### What the task asks
Return only the lines from the one that contains "How do I perform: Check" through the last line of the records below, exactly as they stand. Pictures are not part of the copy.

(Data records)
- - - - -
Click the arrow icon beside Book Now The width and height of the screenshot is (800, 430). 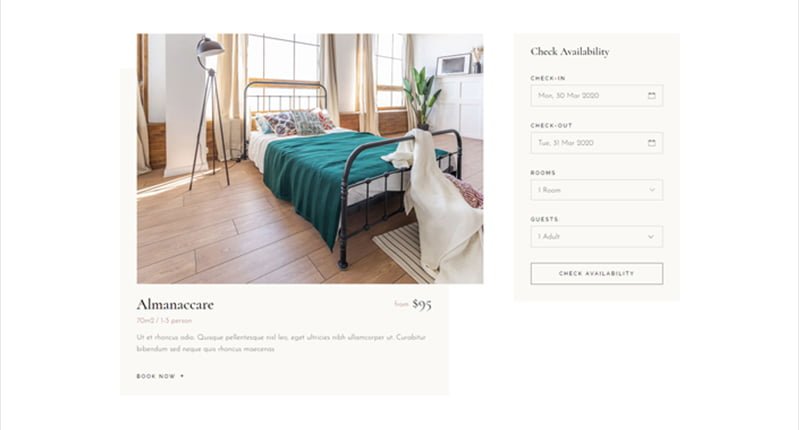coord(182,376)
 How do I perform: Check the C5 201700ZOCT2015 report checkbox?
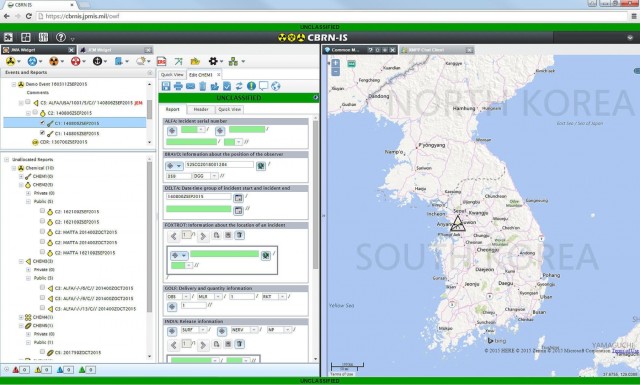[42, 352]
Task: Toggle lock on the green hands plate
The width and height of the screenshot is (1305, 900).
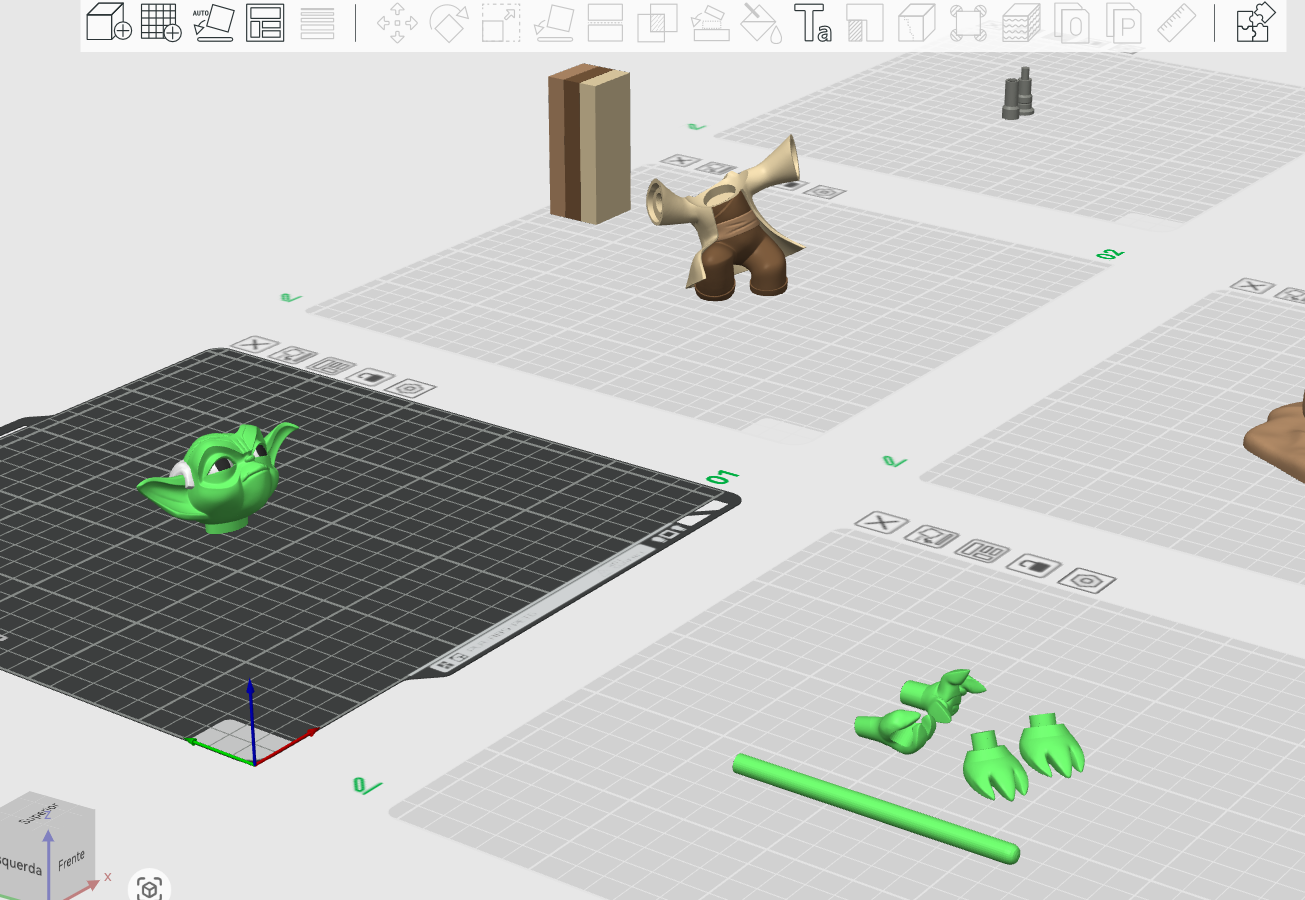Action: (x=1035, y=566)
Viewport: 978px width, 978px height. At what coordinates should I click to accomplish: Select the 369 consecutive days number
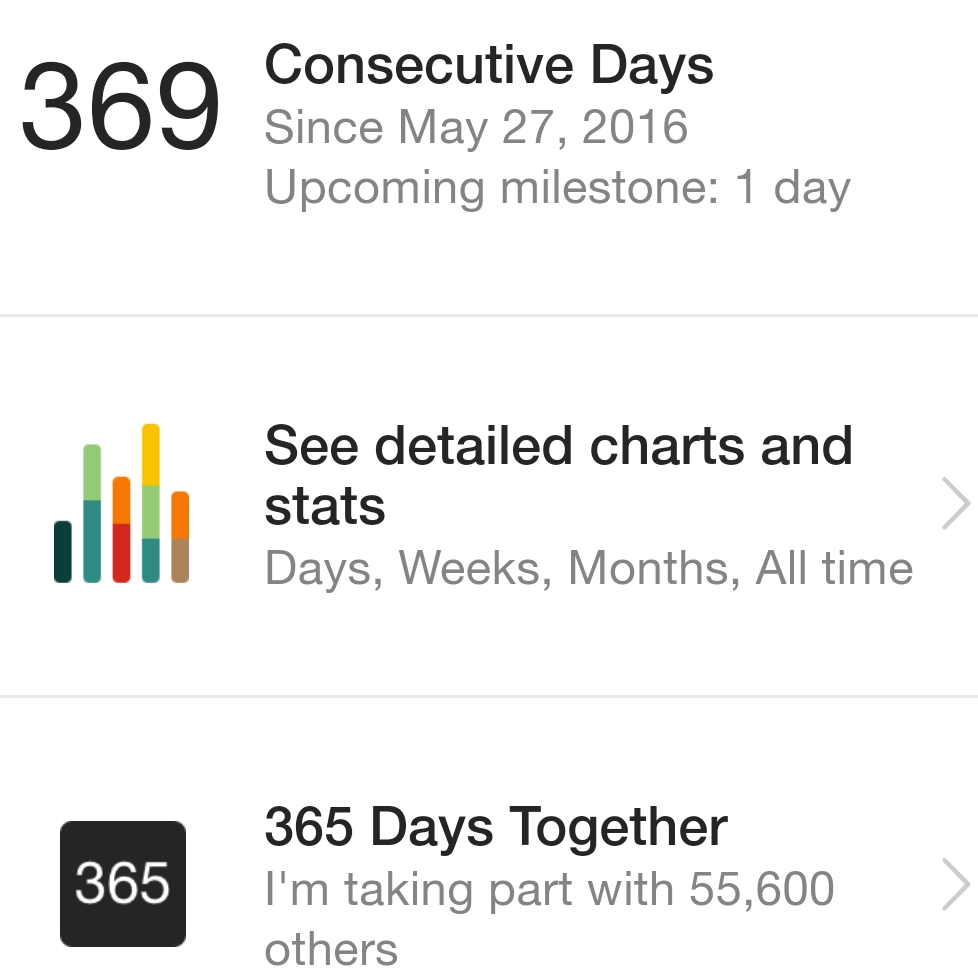coord(120,105)
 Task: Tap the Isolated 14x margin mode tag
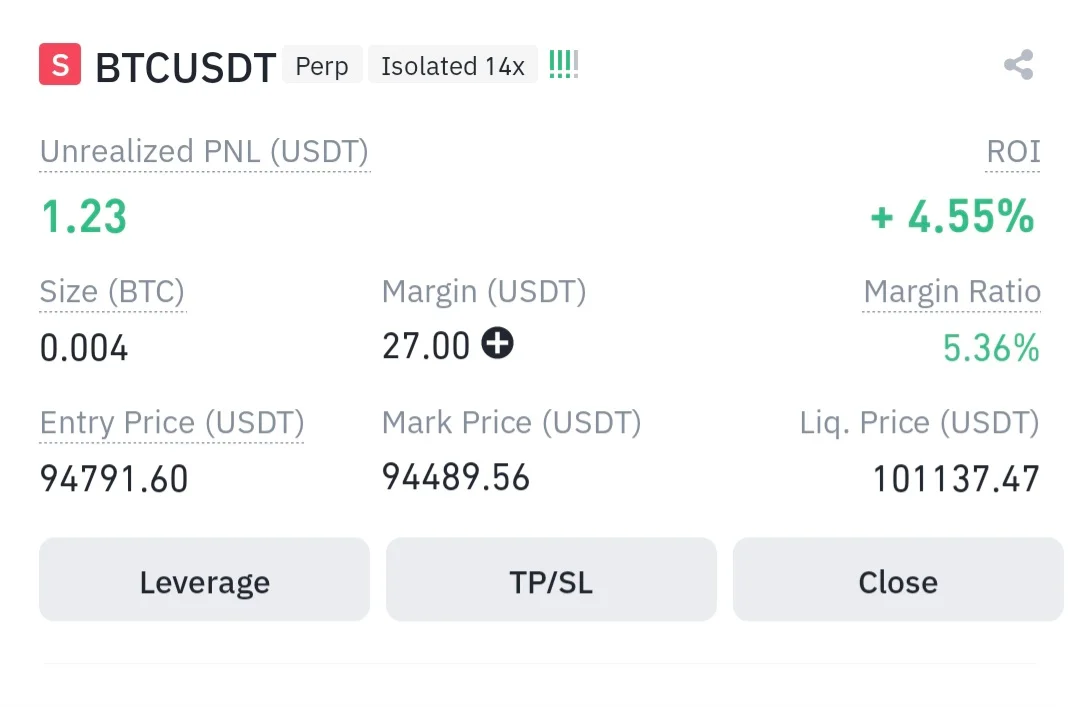[453, 66]
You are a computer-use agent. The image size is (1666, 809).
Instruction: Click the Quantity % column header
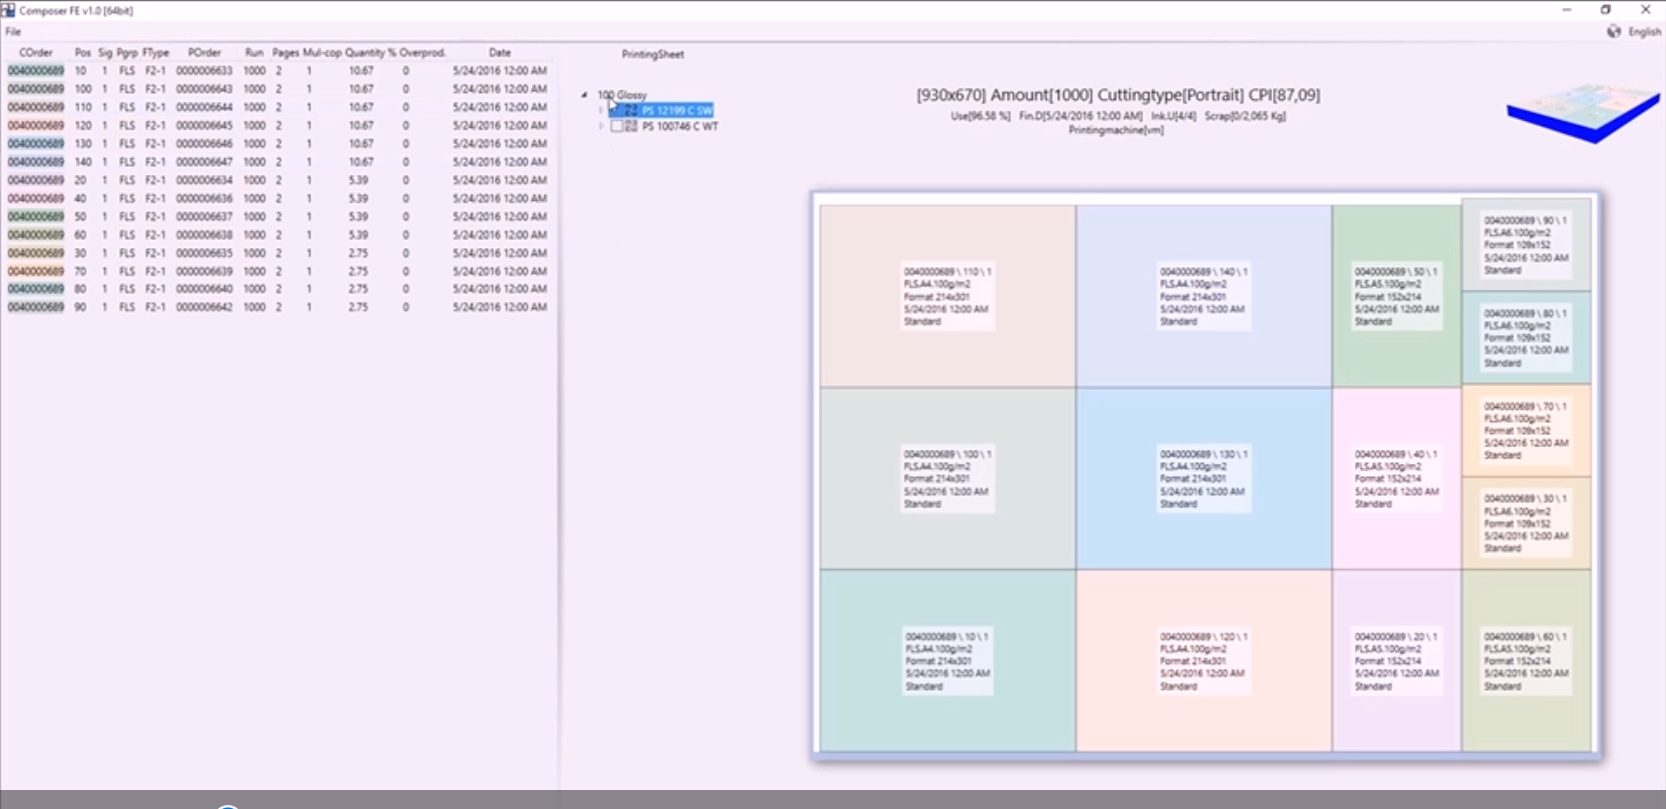(370, 53)
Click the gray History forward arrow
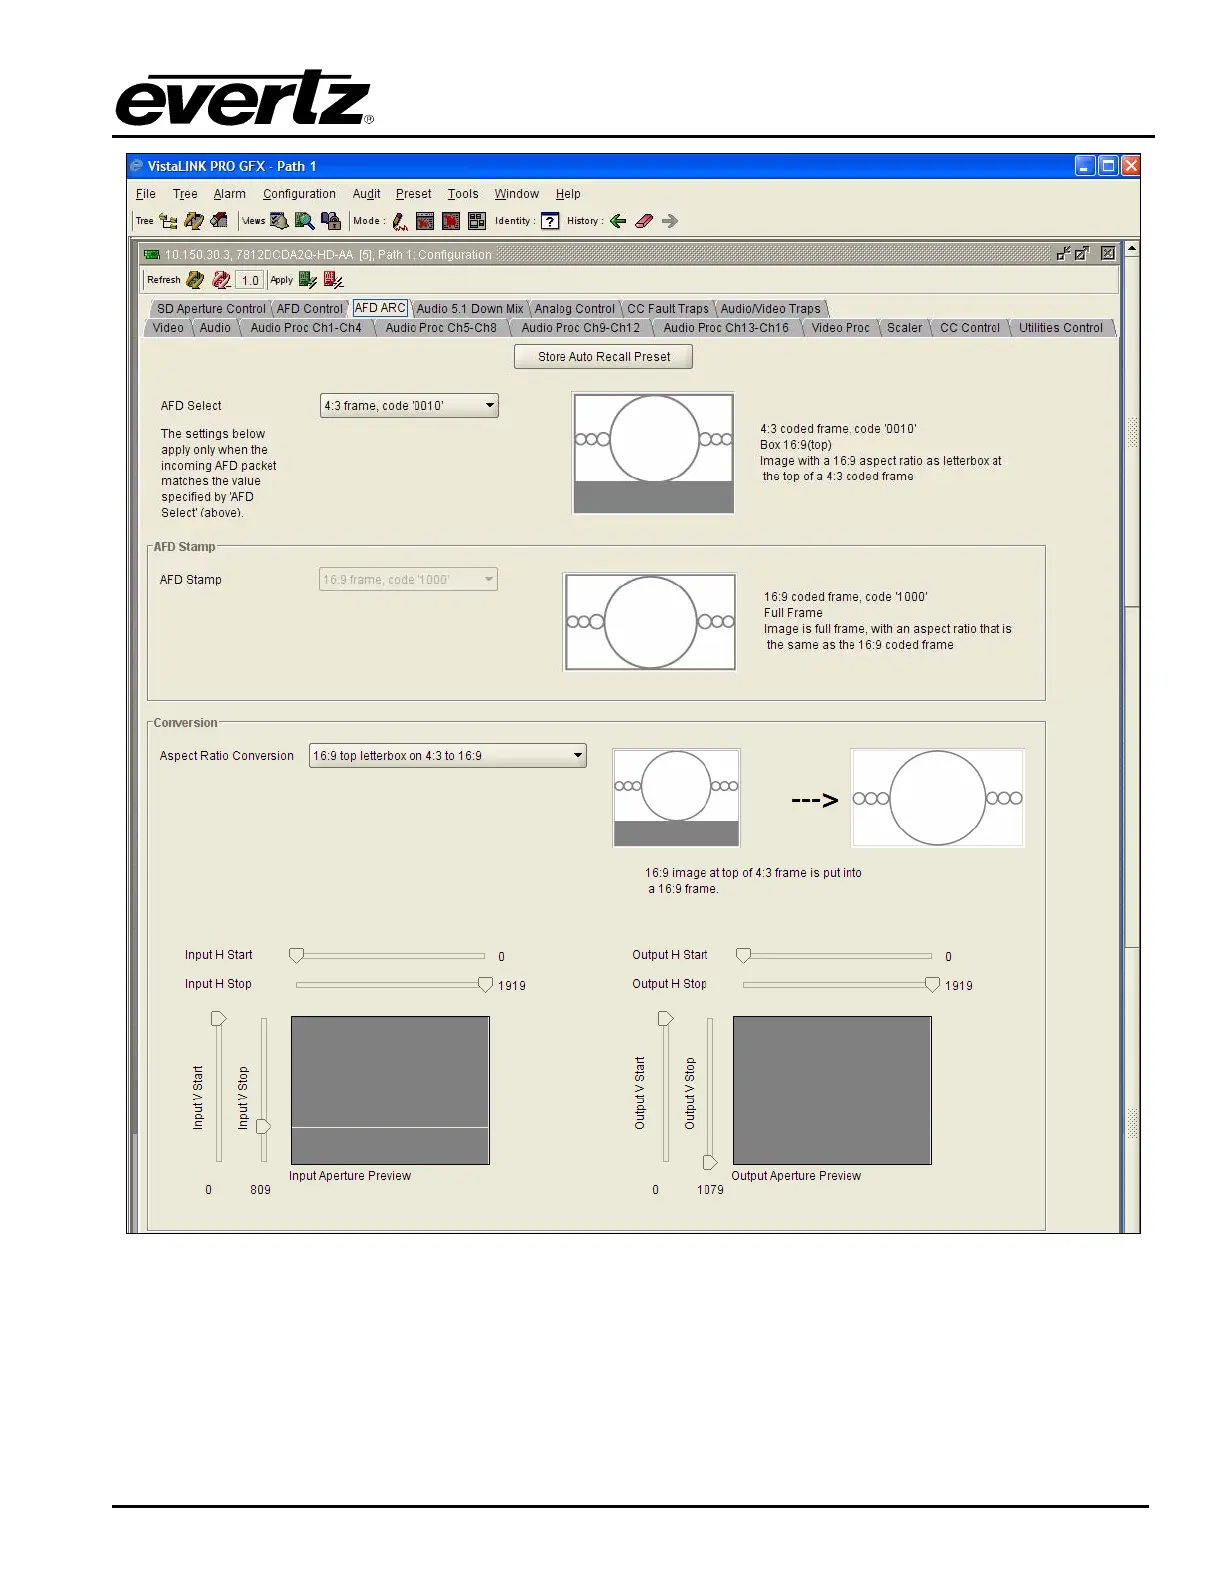The height and width of the screenshot is (1584, 1224). [670, 221]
- - - - -
### Task output
 How do I perform: Check the C5 201700ZOCT2015 report checkbox?
[42, 352]
Task: Toggle lock on the green hands plate
The width and height of the screenshot is (1305, 900).
Action: (x=1035, y=566)
Viewport: 978px width, 978px height. At what coordinates should I click to accomplish: Select the 369 consecutive days number
coord(120,105)
 Task: Tap the Isolated 14x margin mode tag
[453, 66]
You are a computer-use agent. The image size is (1666, 809).
Instruction: Click the Quantity % column header
(370, 53)
Click the gray History forward arrow
The height and width of the screenshot is (1584, 1224). [670, 221]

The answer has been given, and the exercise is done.